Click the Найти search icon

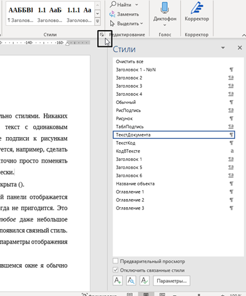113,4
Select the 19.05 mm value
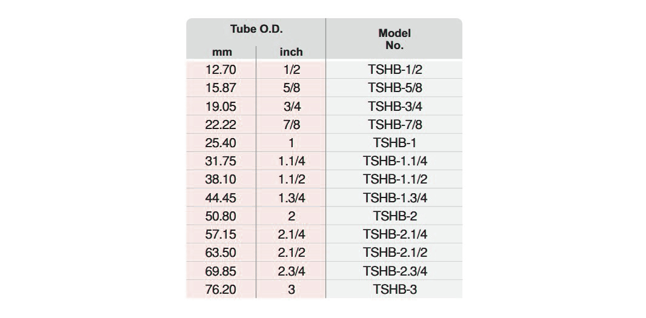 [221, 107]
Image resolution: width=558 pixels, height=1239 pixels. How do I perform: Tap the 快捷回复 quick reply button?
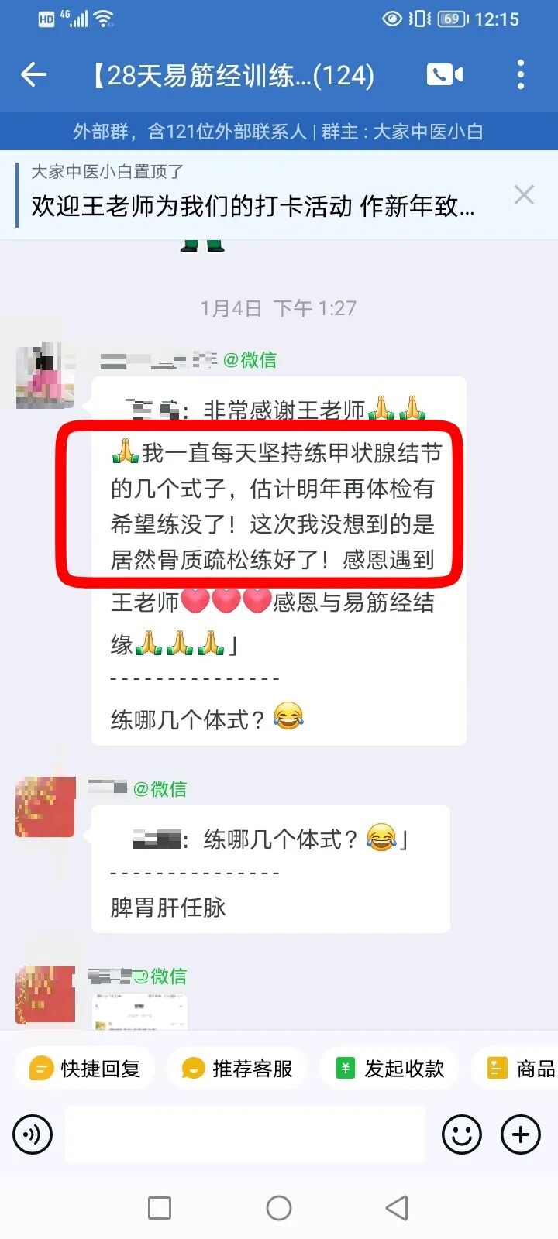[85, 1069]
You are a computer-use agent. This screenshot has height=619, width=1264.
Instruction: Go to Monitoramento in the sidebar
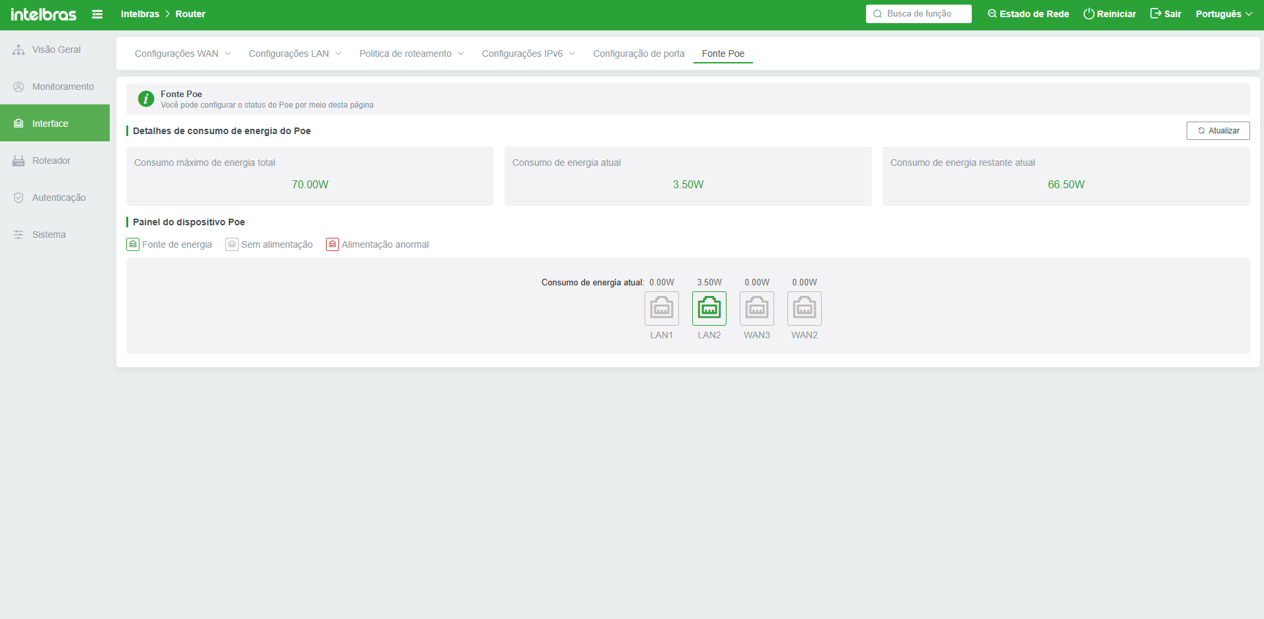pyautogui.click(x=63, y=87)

--- What to produce ---
The copy must reproduce the listing above verbatim and contain no pictures.

--- Solution to the problem ---
Click the Найти search icon

113,4
Select the 19.05 mm value
 [221, 107]
Image resolution: width=558 pixels, height=1239 pixels. How do I perform: Tap the 快捷回复 quick reply button?
[85, 1069]
You are a computer-use agent. This screenshot has height=619, width=1264.
Instruction: Go to Monitoramento in the sidebar
pyautogui.click(x=63, y=87)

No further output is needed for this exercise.